__EXERCISE GOAL__: Pictures are to be left out. Copy exactly, and only, the lines from the start of the entries below to the line with "Task: Click the 1,850,000 y-axis label", both included.

Saved data entries
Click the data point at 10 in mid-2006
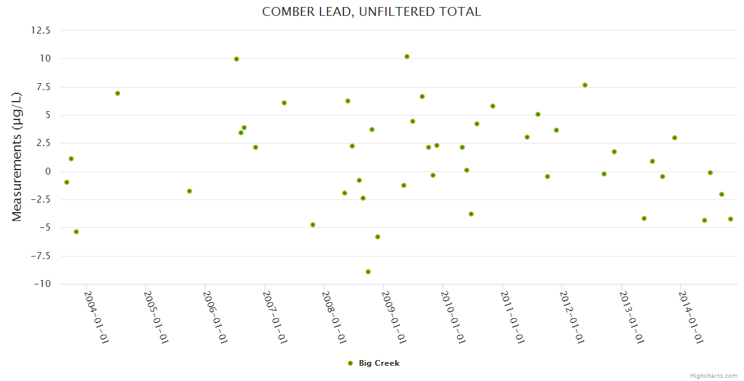This screenshot has width=744, height=381. [237, 59]
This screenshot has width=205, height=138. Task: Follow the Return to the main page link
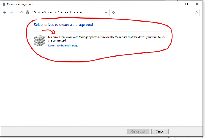point(63,46)
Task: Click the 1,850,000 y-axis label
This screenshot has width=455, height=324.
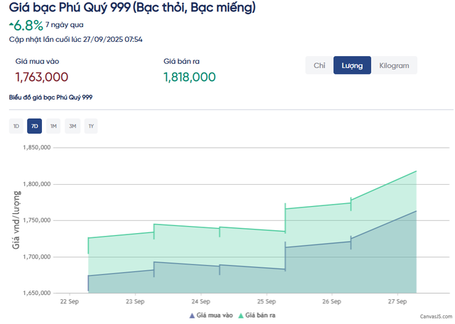Action: click(x=36, y=148)
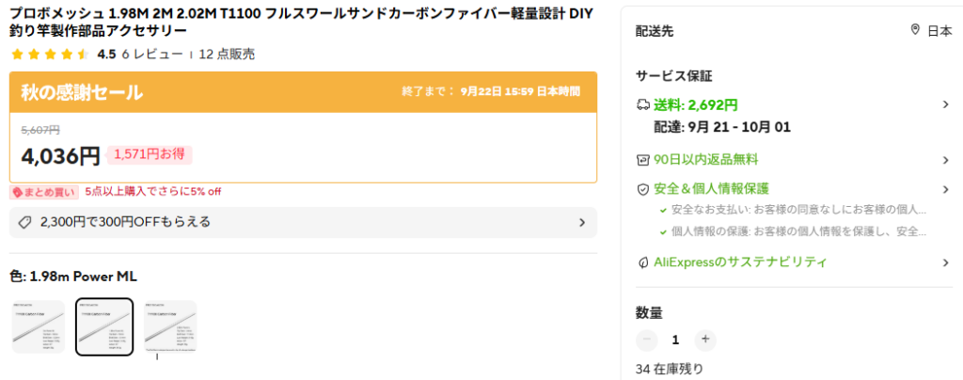Expand the shipping fee 2,692円 details
Screen dimensions: 963x380
[945, 104]
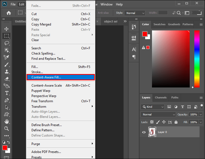Choose the Horizontal Type tool
Screen dimensions: 205x159
[7, 93]
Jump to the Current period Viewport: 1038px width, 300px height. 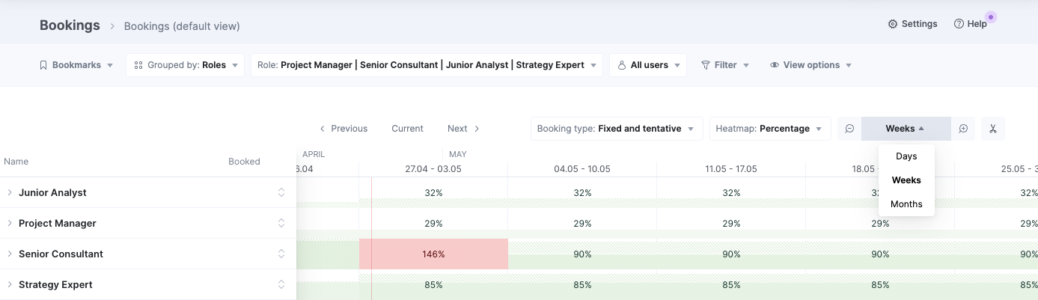click(x=407, y=129)
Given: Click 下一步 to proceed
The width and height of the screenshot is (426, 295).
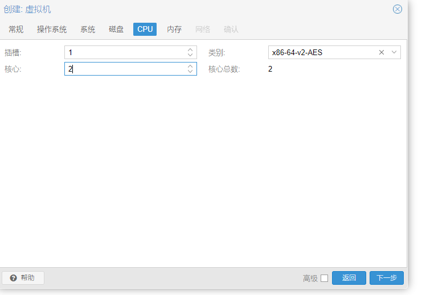Looking at the screenshot, I should 386,278.

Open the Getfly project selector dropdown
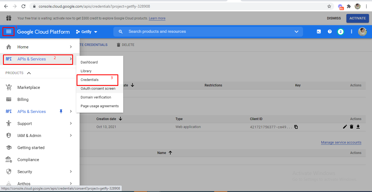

__EXPECTED OUTPUT__:
Click the data point at 10 in mid-2006
This screenshot has width=744, height=381. [237, 59]
This screenshot has width=205, height=138. Task: Follow the Return to the main page link
point(63,46)
Task: Click the 1,850,000 y-axis label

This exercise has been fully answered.